Damian Whitworth
Win tickets to the ATP finals

For a worrying moment I thought I'd lost my orange wig. The ball went into the back of the net and the crowd went wild. Not your normal football-supporters-celebrate-a-goal wild. But insanely, deliriously, “we stuck our fingers in the dyke and look we saved the entire world” wild. Dutch wild. And in the melée, someone grabbed my wig and threw it high into the air. After 30 seconds, during which I realised how attached I had become to my luminous, tightly permed hairpiece, it came flying back. I felt a strange sense of relief. My new identity remained intact.
I had been trying to be Dutch all day. Well, there's no point being English is there? England aren't at Euro 2008. So I thought I'd try and support somebody else and see how that feels. To be frank, I wouldn't have wanted to go to the tournament if England had been in it. I've followed England abroad and it's not much fun. I covered the World Cup in France in 1998 and had a miserable time.
Wherever I went it was great - until the England fans turned up to drink themselves into oblivion and fight running battles with the local youths. I was cowering at the back of a darkened café when England went out to Argentina. My quiet cheers of relief could not be heard over the sound of breaking glass all down the street.

# Extracted records:
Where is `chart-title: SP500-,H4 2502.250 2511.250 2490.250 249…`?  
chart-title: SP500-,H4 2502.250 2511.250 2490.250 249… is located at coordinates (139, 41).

* * *

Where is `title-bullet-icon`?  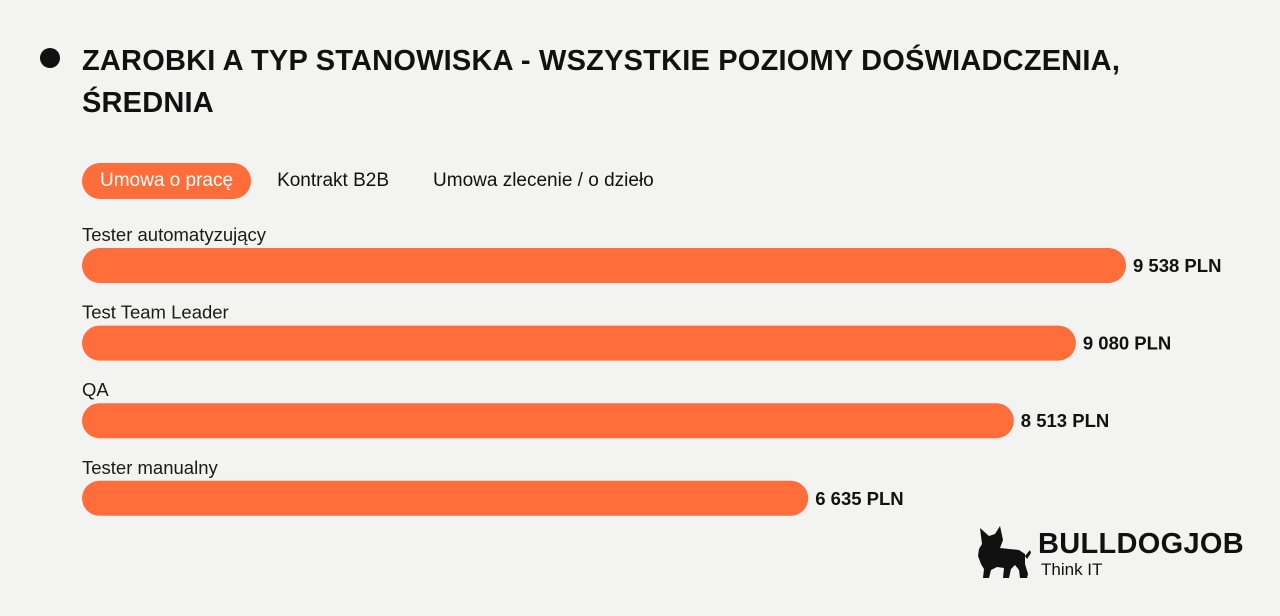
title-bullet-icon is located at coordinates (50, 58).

# Work instruction 1:
From the Euro 2008 column, quote the passage between "For a worrying" and "identity remained intact.", inclusive.
# Work instruction 2:
In the Euro 2008 column, which team knocked England out of the 1998 World Cup?

# Written solution 1:
For a worrying moment I thought I'd lost my orange wig. The ball went into the back of the net and the crowd went wild. Not your normal football-supporters-celebrate-a-goal wild. But insanely, deliriously, “we stuck our fingers in the dyke and look we saved the entire world” wild. Dutch wild. And in the melée, someone grabbed my wig and threw it high into the air. After 30 seconds, during which I realised how attached I had become to my luminous, tightly permed hairpiece, it came flying back. I felt a strange sense of relief. My new identity remained intact.

# Written solution 2:
Argentina